───── 本文抜粋

シネマトゥデイ 8月27日(土)13時44分配信
← 生きていた!曽根中生監督
26日、大分県で開催中の第36回湯布院映画祭で、死亡説や行方不明説が飛び交っていた伝説の映画監督・曽根中生がおよそ20数年ぶりに公の場に姿を現し、謎のベールに包まれていた空白の期間を激白した。
曽根監督といえば、『天使のはらわた 赤い教室』『新宿乱れ街 いくまで待って』『嗚呼!!花の応援団』『博多っ子純情』など1970年代、80年代の日本映画界で数々の傑作を生み出してきた伝説の映画監督。しかし、多額の負債を抱えた80年代後半にプッツリと消息を絶ってしまって以来、映画業界でその行方を知るものはいなかった。そんな曽根監督が20数年ぶりに公の場に登場、報道陣の前で会見を行うことになった。
映画関係者の間でも「借金が返せずにヤクザに殺された」「北九州で敵対するヤクザ組織の親分になった」「ダンプ(タクシー説もあり)の運転手をやっていた」など、まことしやかなうわさが次々と飛び交い、いわば都市伝説化。その辺の真相を直撃してみると「東京にいたころ、借金でよくヤクザに呼び出されていた。その様子を見ていた人がそういううわさを流したのかもしれないですね」と返答。さらに運転手説も「だいたい僕は運転が下手くそですから」と一笑に付していた。

──────────

練習問題 A —
曽根中生監督の記事にある次の一文を英語に訳しなさい。「さらに運転手説も「だいたい僕は運転が下手くそですから」と一笑に付していた。」
練習問題 B —
曽根中生監督の記事によると、監督が約20数年ぶりに公の場に姿を現したのは、どの催しにおいてか。
練習問題 C —
曽根中生監督の記事を、最後の一文の後から引き継いで書き進めなさい。
あとに続く項目は、曽根中生監督の記事を使う課題には関係しない。

───── 項目一覧

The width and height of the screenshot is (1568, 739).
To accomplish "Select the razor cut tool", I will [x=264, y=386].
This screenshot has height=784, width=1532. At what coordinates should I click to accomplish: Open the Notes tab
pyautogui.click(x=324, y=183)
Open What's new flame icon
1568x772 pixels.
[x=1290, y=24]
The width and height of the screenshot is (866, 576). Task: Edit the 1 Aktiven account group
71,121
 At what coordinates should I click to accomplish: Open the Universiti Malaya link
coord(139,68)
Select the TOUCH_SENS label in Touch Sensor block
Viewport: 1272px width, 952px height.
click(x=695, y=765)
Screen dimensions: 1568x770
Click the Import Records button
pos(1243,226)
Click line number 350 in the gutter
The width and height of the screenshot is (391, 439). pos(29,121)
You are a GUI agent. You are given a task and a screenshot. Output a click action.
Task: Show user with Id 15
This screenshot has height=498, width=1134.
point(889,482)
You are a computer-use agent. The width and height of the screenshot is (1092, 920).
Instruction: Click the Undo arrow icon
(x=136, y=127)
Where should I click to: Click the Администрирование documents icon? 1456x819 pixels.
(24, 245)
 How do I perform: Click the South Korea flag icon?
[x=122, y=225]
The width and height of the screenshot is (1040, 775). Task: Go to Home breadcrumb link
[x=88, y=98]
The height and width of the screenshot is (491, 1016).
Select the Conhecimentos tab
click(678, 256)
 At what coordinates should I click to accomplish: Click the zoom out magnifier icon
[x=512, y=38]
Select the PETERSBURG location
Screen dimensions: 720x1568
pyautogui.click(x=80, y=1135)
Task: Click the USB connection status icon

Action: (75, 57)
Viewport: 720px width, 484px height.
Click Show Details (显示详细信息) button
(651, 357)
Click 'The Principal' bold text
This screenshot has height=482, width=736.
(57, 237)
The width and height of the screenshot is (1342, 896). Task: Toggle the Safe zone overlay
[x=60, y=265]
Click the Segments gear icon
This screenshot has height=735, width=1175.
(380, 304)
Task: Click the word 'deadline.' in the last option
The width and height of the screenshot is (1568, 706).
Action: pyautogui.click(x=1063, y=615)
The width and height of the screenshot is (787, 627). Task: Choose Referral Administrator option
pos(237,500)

──────────

解答 A —
He also laughed off the rumor that he had worked as a driver, saying, "I'm a lousy driver to begin with."

解答 B —
大分県で開催中の第36回湯布院映画祭。

解答 C —
曽根監督はなぜ映画界と距離を置いたのか。「ちょうど(自身が手掛けた制作会社)フィルムワーカーズを倒産させた後で、借金があった。そんなときに競艇の映画(現時点で曽根監督最後の映画となる『フライング 飛翔』)にお金を出してくれるところがあって、それにすがった。そしたら本職の競艇選手に『あなた競艇を知らないでしょう』とこっぴどくやられた。実際、出来た映画もひどかったし、これ以上映画を撮ることは罪悪だと思うようになった。それと西村隆平というプロデューサーが若くして亡くなったことも大きかった。片腕を亡くしたような気持ちになって。そんなこともあって、とにかく映画に捨てられたという意識が強くなり、映画から離れなければならないと思った」と明かす。
その後は九州で、ヒラメの養殖所で働いたり、競艇場で出会った羽振りのいい怪しい男に小遣いをもらったりしたりと、映画とは無縁の生活を続けた曽根監督。そしてその後、九州大学で出会った電子工学の先生のもとで磁気の勉強をしたという。その過程で二つの特許を取得。一つは、火力・電気を使わずに鉄・ガラス以外の物質をことごとく灰にする「磁粉体製造装置」、もう一つは油と水を混合して新しい燃料を作る技術「エマルジョン燃料装置」。現在は大分県でその実験を続け、その収入で暮らしているのだという。
そんなときに、この湯布院映画祭で『博多っ子純情』を上映すると知ってしまい、いても立ってもいられずに、曽根監督自ら、映画祭事務局に連絡をとったのだという。その流れでつい最近、『(秘)女郎市場』『嗚呼!!花の応援団』などで組んだ脚本家の田中陽造と再会。「(この空白の期間に)会えなくなった人間がたくさんいる。生きていて良かったなと思った」としみじみ語る。
このような数奇な人生を送ってきた曽根監督も御年73歳。このような元気な姿を見せられたら、新作を期待する向きもあるだろうが、「まあ、時間が合えば来るものは拒まずですが……。ただ、まだまだわたしの研究を待っている人がいますし、普段は洗濯や食事の準備など主夫業で結構忙しいんですよ」と煙にまかれてしまった。(取材・文:壬生智裕)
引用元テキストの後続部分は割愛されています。